Uploaded image for project: 'OpenShift Virtualization'
  1. OpenShift Virtualization
  2. CNV-19214

[2099216] VMs fail to start on some specific environment (Icelake)

XMLWordPrintable

    • CNV Virtualization Sprint 222, CNV Virtualization Sprint 223, CNV Virtualization Sprint 224, CNV Virtualization Sprint 225
    • Important
    • None

      Description of problem: I tried to create a VM with guest agent with the following spec:
      http://pastebin.test.redhat.com/1059571
      datavolume: http://pastebin.test.redhat.com/1059572
      but I get this error message on the events of the VMI:

      Events:
      Type Reason Age From Message
      ---- ------ ---- ---- -------
      Normal SuccessfulCreate 55m virtualmachine-controller Created virtual machine pod virt-launcher-test-vm-l7fw2
      Normal Created 55m virt-handler VirtualMachineInstance defined.
      Normal Started 55m virt-handler VirtualMachineInstance started.
      Warning SyncFailed 2m9s (x31 over 55m) virt-handler server error. command SyncVMI failed: "LibvirtError(Code=1, Domain=10, Message='internal error: unable to execute QEMU command 'cont': Resetting the Virtual Machine is required')"

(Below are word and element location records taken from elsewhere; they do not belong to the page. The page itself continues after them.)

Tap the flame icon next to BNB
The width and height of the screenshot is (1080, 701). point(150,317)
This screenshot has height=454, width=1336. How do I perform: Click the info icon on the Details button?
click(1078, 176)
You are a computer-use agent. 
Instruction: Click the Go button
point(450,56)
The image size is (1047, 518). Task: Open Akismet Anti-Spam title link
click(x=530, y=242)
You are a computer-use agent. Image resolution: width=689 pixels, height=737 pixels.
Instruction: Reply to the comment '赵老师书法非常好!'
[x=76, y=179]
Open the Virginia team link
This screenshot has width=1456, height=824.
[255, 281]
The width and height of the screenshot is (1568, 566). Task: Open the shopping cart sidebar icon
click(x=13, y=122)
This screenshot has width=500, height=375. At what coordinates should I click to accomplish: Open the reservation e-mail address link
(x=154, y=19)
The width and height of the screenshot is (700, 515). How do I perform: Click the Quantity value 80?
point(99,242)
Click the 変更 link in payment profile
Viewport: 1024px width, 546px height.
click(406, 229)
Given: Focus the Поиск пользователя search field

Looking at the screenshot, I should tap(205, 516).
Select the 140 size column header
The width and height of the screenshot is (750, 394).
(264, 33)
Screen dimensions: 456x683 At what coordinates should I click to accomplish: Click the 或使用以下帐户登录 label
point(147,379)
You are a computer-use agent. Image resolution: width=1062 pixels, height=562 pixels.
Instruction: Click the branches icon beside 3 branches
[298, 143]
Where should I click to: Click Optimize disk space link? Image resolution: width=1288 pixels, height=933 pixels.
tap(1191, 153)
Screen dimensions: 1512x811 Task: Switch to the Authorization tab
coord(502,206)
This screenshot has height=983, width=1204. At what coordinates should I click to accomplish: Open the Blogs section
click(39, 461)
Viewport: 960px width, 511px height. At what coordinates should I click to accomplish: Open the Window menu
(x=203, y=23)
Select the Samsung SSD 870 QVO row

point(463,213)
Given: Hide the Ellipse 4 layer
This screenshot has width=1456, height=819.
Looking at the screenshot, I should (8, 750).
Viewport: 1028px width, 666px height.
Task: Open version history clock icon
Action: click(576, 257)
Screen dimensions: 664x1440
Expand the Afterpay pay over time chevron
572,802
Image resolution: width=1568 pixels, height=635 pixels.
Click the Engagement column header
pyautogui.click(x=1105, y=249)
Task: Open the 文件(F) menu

      I checked the logs (tail -n 200 /var/log/libvirt/qemu/*.log) in the virt-launcher pod and I noticed this error:

      -msg timestamp=on
      KVM: entry failed, hardware error 0x8
      EAX=00000000 EBX=00000000 ECX=00000000 EDX=00080661
      ESI=00000000 EDI=00000000 EBP=00000000 ESP=00000000
      EIP=0000fff0 EFL=00000002 [-------] CPL=0 II=0 A20=1 SMM=0 HLT=0
      ES =0000 00000000 0000ffff 00009300
      CS =f000 ffff0000 0000ffff 00009b00
      SS =0000 00000000 0000ffff 00009300
      DS =0000 00000000 0000ffff 00009300
      FS =0000 00000000 0000ffff 00009300
      GS =0000 00000000 0000ffff 00009300
      LDT=0000 00000000 0000ffff 00008200
      TR =0000 00000000 0000ffff 00008b00
      GDT= 00000000 0000ffff
      IDT= 00000000 0000ffff
      CR0=60000010 CR2=00000000 CR3=00000000 CR4=00000000
      DR0=0000000000000000 DR1=0000000000000000 DR2=0000000000000000 DR3=0000000000000000
      DR6=00000000ffff0ff0 DR7=0000000000000400
      EFER=0000000000000000
      Code=04 66 41 eb f1 66 83 c9 ff 66 89 c8 66 5b 66 5e 66 5f 66 c3 <ea> 5b e0 00 f0 30 36 2f 32 33 2f 39 39 00 fc 00 ?? ?? ?? ?? ?? ?? ?? ?? ?? ?? ?? ?? ?? ??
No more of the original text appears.